The university hasn’t dived head first into the controversial courses hosted by platforms like edX and Cousera; rather, GW officials have met with members of the faculty senate, ensuring educators that no one would be required to participate in GW’s MOOCs.

“If there are faculty members who are interested, it seems to me that it’s incumbent upon a university to figure out pathways for faculty to do that,” Berman said.

And that might me the key difference in how GW has approached its foray into the MOOC market: Berman said he’s made sure to maintain close contact with professors interested in the experimental online platform, encouraging them to discuss MOOCs with their peers on campus.

“It’s always better when it comes from colleagues than administrators,” he said. “I have no interest in forcing faculty members who are not interested in online education to teach an online course.”

GW’s approach stands in stark contrast to some MOOC initiatives that have launched over the past year, including a plan to enroll more than 100,000 State University of New York (SUNY) students in MOOCs without increasing faculty.

A spokeswoman for the United University Professions (UUP) union representing 35,000 academics called MOOCs “experimental” and said faculty members were concerned that mass MOOC adoption would “dilute” education for SUNY students.

The faculty backlash against MOOCs doesn’t stop there.

Amherst College offered a firm denial to MOOC provider EdX in April. Duke faculty, a few weeks later, voted down plans for the university to offer MOOC-like courses.

Philosophy faculty members at San Jose State University, where MOOCs have thrived thanks to campus officials bullish about the courses, said in an open letter that adopting MOOCs was tantamount to watering down students’ college education.

An ‘organic’ move toward MOOCs

GW educators said the university has taken a deliberate approach, preferring not to partner with a major MOOC platform like Cousera or edX — two outfits recently panned by a group of professors who warned against creeping corporate influence in online education.

Berman said the university would not sign with any of the largest MOOC platforms, though he couldn’t discuss GW’s MOOC platform until memorandums of understanding were signed.

GW professors said they’ve appreciated the university’s cautious move toward MOOCs, even as many faculty members have expressed interest in heading up massive courses.

“In general, there’s an effort to move more organically and be a little skeptical of MOOCs,” said Margaret Soltan, a GW English professor who taught a poetry MOOC last year hosted by the platform Udemy. “It’s always good to be skeptical of all the rage.”
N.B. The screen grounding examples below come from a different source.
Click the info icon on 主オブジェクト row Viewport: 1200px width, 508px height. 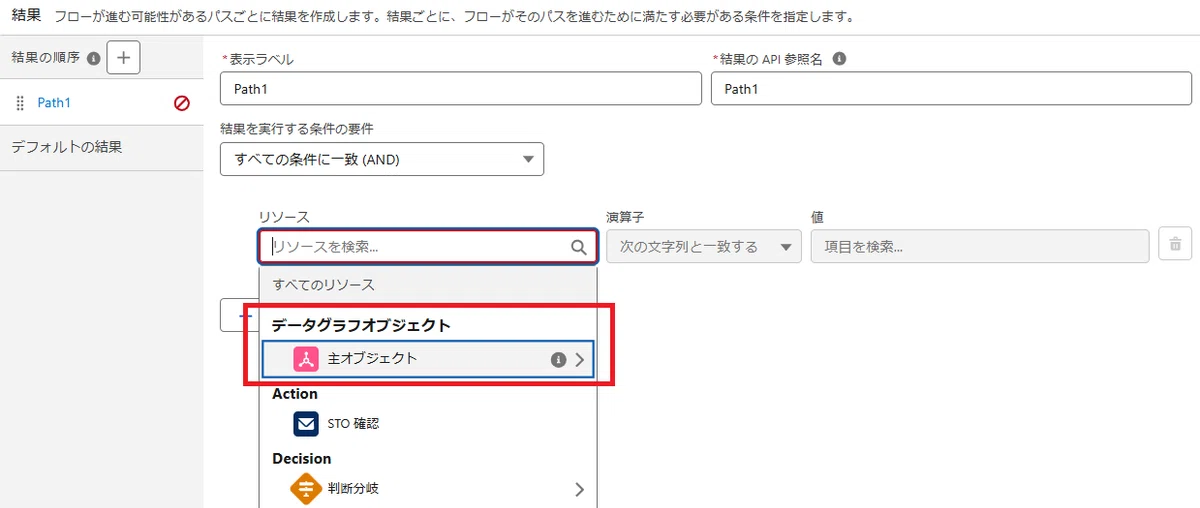pos(559,360)
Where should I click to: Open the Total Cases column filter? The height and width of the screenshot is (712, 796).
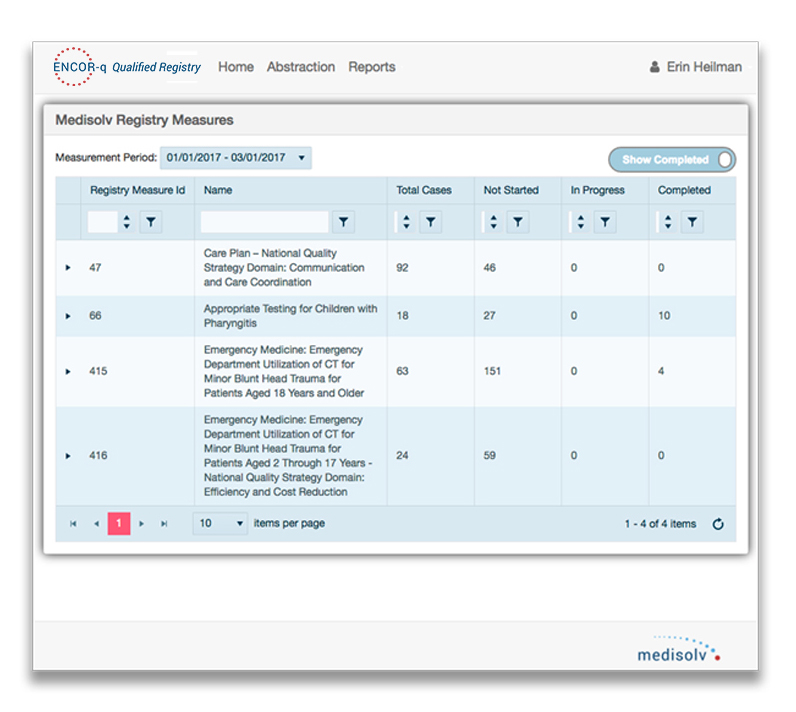(x=430, y=222)
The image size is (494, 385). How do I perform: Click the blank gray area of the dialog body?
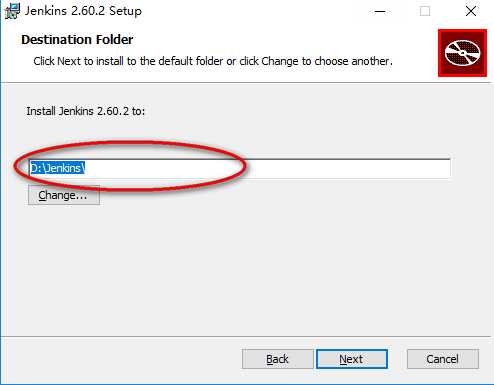(247, 267)
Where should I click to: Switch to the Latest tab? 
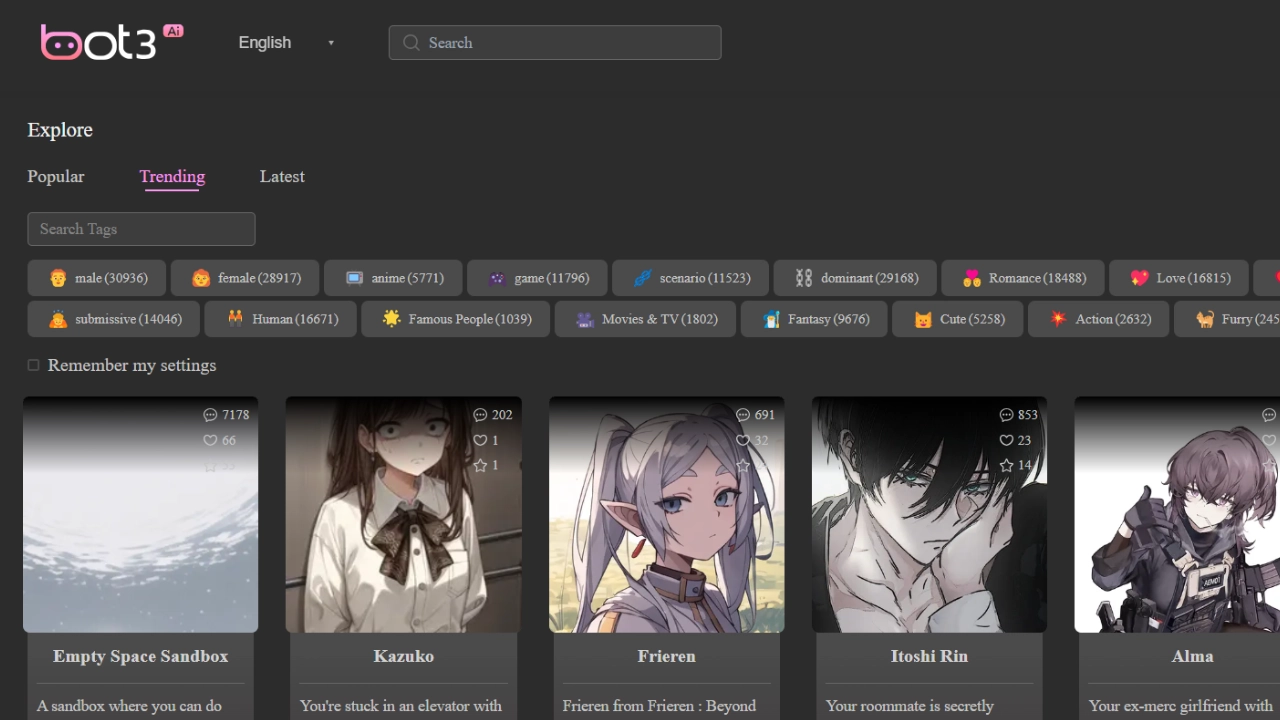[282, 176]
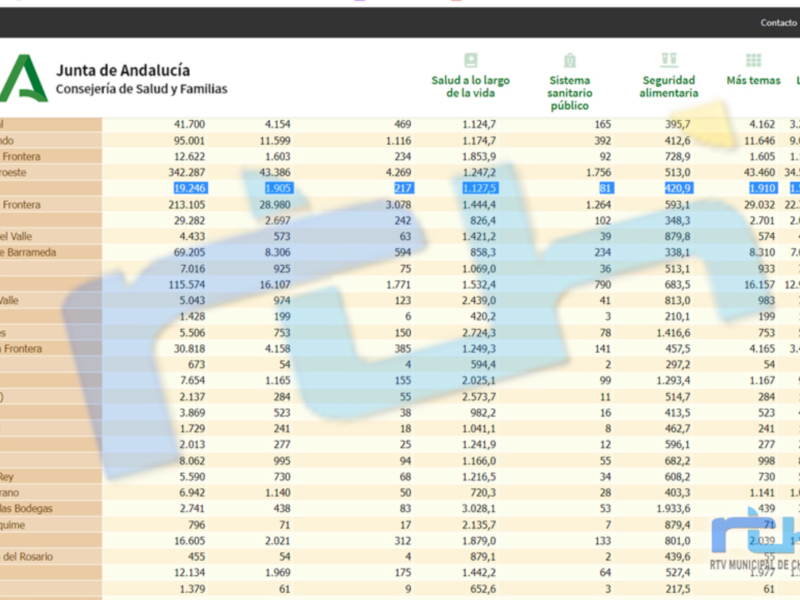Click the Más temas grid icon
This screenshot has height=600, width=800.
(x=753, y=60)
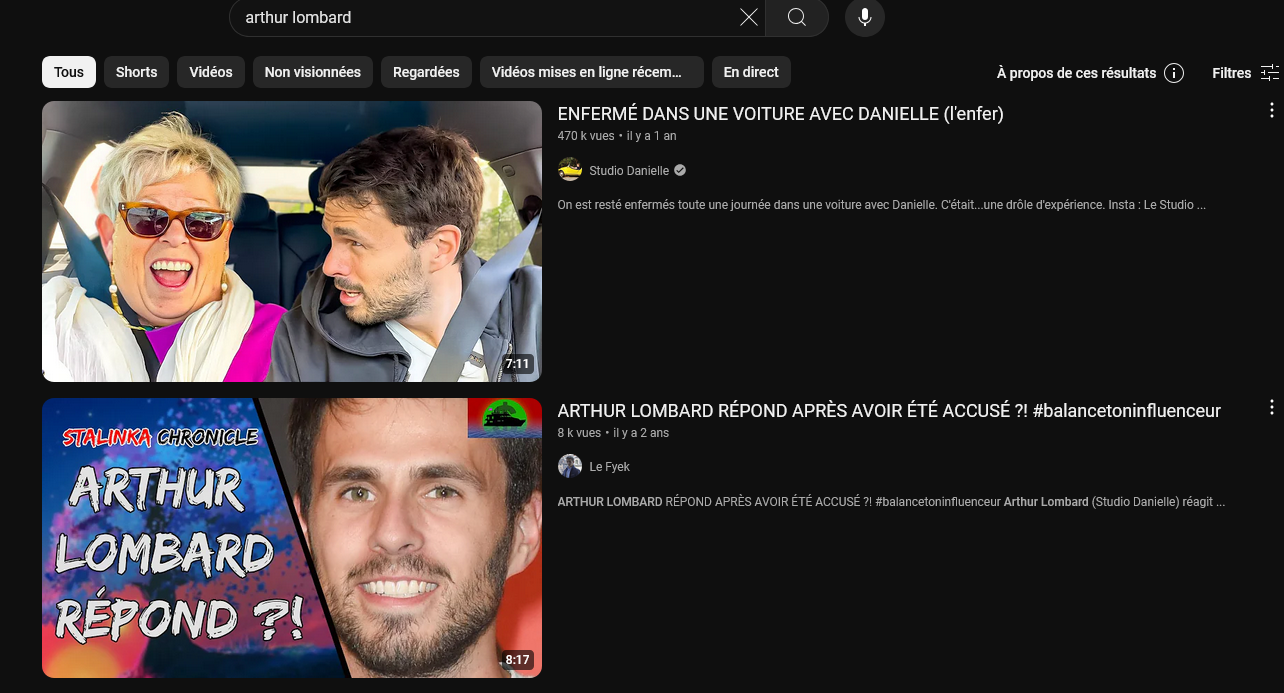
Task: Show Vidéos mises en ligne récemment chip
Action: 586,72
(Next page: No MOOCs for credit?)

Soltan said she doesn’t see MOOCs as a panacea for higher education, and didn’t hedge when asked about the potential threat posed by online classes that can be taken by tens of thousands of students using a series of lectures recorded one time.

“A lot of professors consider MOOCs threatening to their livelihood, and they have every reason to be nervous,” Soltan said, adding that campuses in dire fiscal straights could very well turn to MOOCs as a cost-saving measure. “I can see a university with financial troubles cynically deciding to go with MOOCs. … I think [faculty] should feel threatened in some circumstances.”

No MOOCs for credit

Opposition to MOOCs varies from campus to campus, and while four in 10 higher education survey respondents said their schools would adopt some sort of MOOC over the next few years, most said the courses didn’t pose an immediate threat to in-person classes.

Two-thirds of respondents to an Enterasys survey said MOOCs will “never replace traditional, residential classes,” with 5 percent saying MOOCs would, in fact, replace traditional higher education within five years.

GW’s approach to MOOCs, unlike many colleges and universities, have not involved a side discussion about the massive courses offered for credit at some unspecified date. Berman said it would remain that way.

“There is no plan to offer MOOCs for credit,” he said. “We don’t see it as a way of replacing our in person program or something that would be credit bearing. There’s absolutely no move toward using these courses to generate revenue, nor will there be.”